Roddick is a pleaser, too. He works hard at being the un-diva around his American peers, with an every-guy personality that would make him best-man material. He works even harder at being the IT player for the tour. Unlike Agassi, who struggled with his responsibilities upon his teenage arrival, unlike Sampras, who felt beholden to nothing but his precious serve, Roddick is aware of how important his outreach is to a troubled tour.
"Andy gets it," Patrick McEnroe, the United States' Davis Cup captain, said. "Maybe growing up in an age where sound bites matter and popularity makes a difference — all the stuff that makes you feel like it's a little too much, but goes along with being a big-time pro athlete these days — he has grown up with that. He knows his stature in the game, and that the sport needs a boost. He knows it needs attention in the change-the-channel generation that we live in. In sports, it's `what have you done for me lately?' He gets that."
Lately, Roddick has been a tour official's dreamboat. As the anti-Lleyton Hewitt, Roddick is willing to be the sport's front man, but the tour has to be careful not to squander this opportunity to regain some of its fan base.
Roddick provides a glossy cover, but beneath the buzz, there are issues dogging the men's governing body, the ATP. Over the last year, a splinter group of disgruntled players was formed, an investigation into match-rigging was launched, doping problems popped up, and there are still revenue pains left over from a $1 billion marketing deal that went bust three years ago.
Given the factions within the sport — including the ITF, ATP, WTA, agents and tournament directors — Roddick's rise is not a cure for the chaos.
"Every other sport has a commissioner," Roddick said, echoing Agassi's sentiment. "I'd like to see it unified. I think everyone wants what's best for the game, but they want what's best for themselves, as well. If we could just get everyone on one page."
Roddick is doing his part, jetting from media blitzes to Davis Cup matches, all while trying to hold his place at trophy presentations. Can he keep his head together? His parents have provided him with grounding, his friends offer him levity and his new neighbor in Austin may offer him some inspiration.

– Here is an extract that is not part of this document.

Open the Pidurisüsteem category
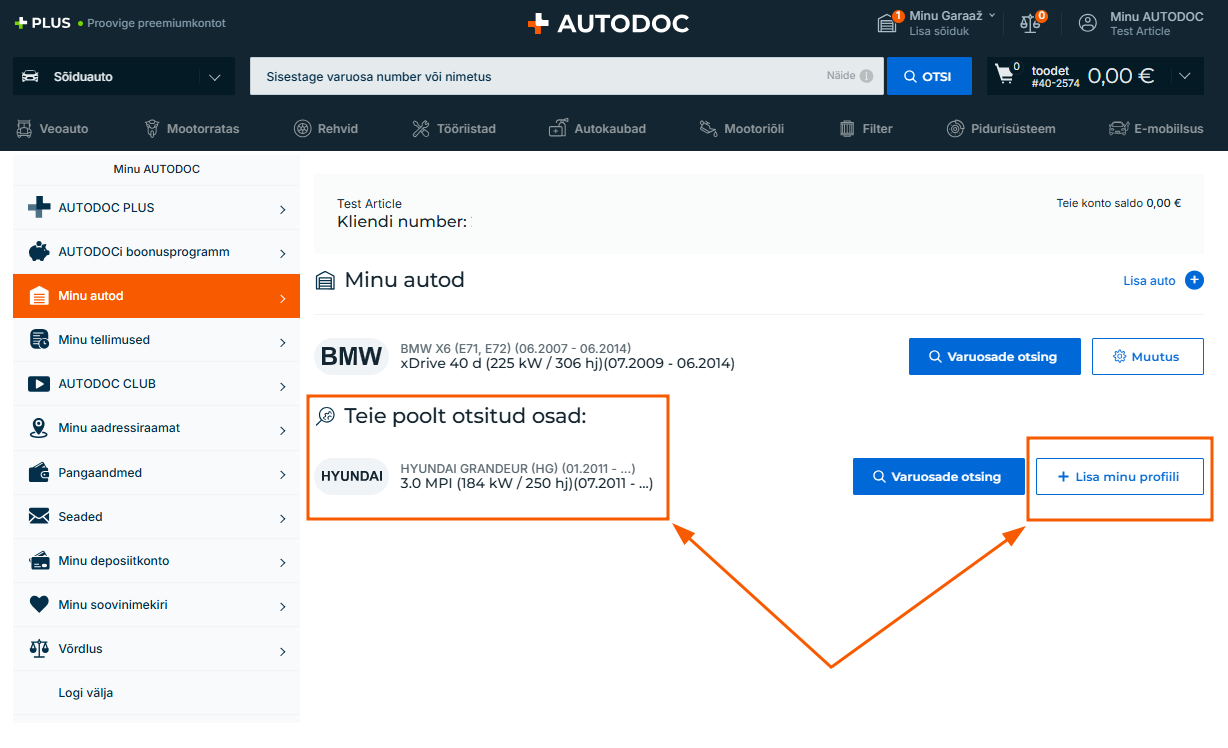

"Lance Armstrong is one of my idols," said Roddick, who recently bought a house in Texas to be near his older brothers. "It's one thing to be successful in sports and be a champion, but it's another thing to do it after you've been on your deathbed. Then to dominate, and keep finding inspiration, that's special.
"You even look at Andre, how he's won everything, but still goes out there and fights for every point. All of it puts you in your place real fast."
To hear Roddick, he is just a dork in a cool guy's costume, with a little help from the good folks in wardrobe. To tennis, his transformation from next to now has given the sport momentum it should not waste.